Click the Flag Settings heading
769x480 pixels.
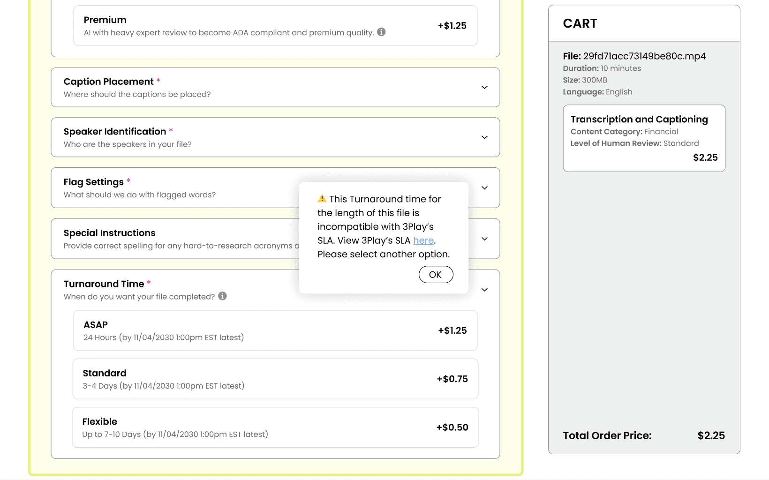(94, 182)
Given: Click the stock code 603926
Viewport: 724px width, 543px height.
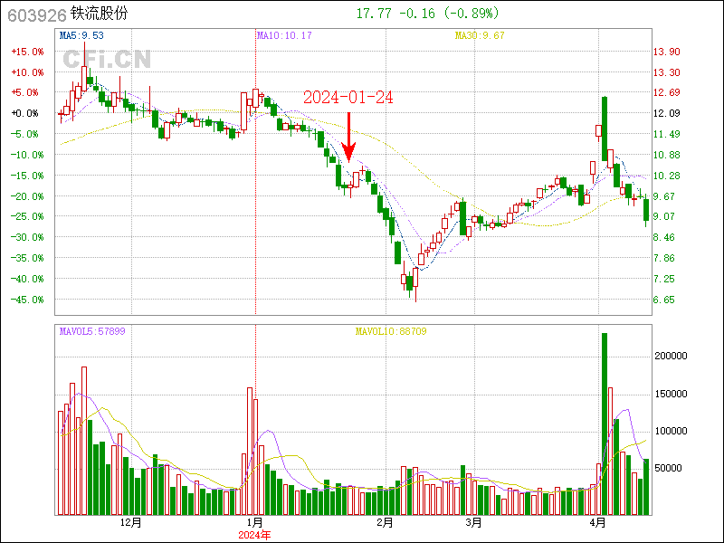Looking at the screenshot, I should 34,14.
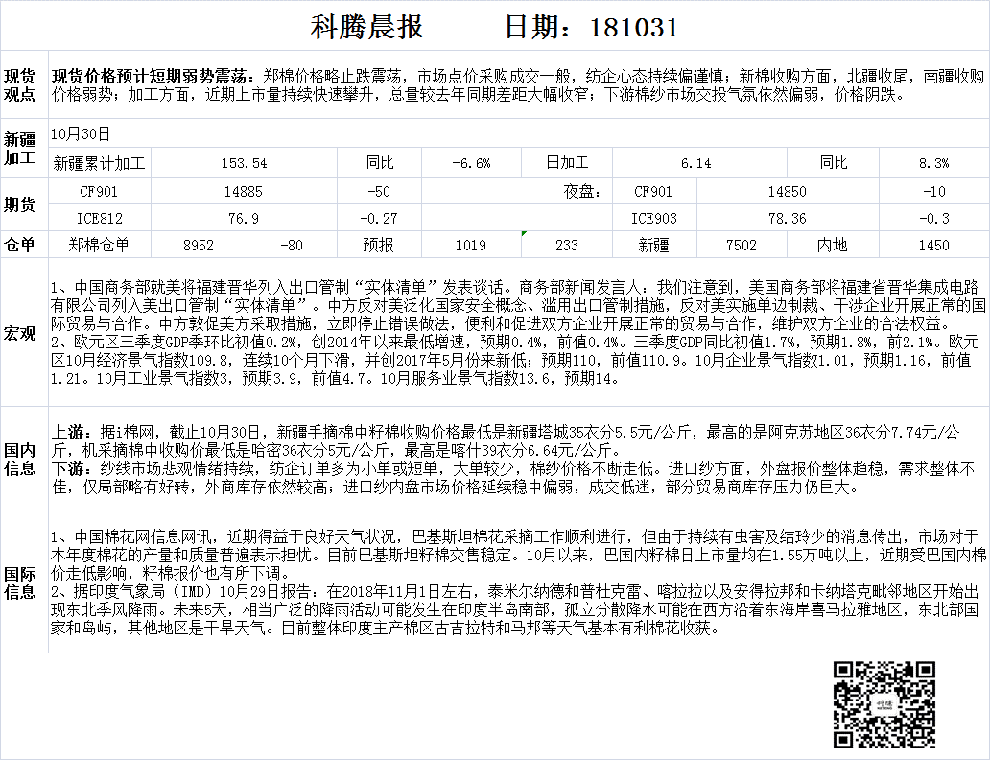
------------------------------------------------
▶ **Brief**
Retype the data above exactly. Leave the pictures out.

▶ **Written response**
Click the Flag Settings heading
769x480 pixels.
(94, 182)
Given: Click the stock code 603926
Viewport: 724px width, 543px height.
Looking at the screenshot, I should 34,14.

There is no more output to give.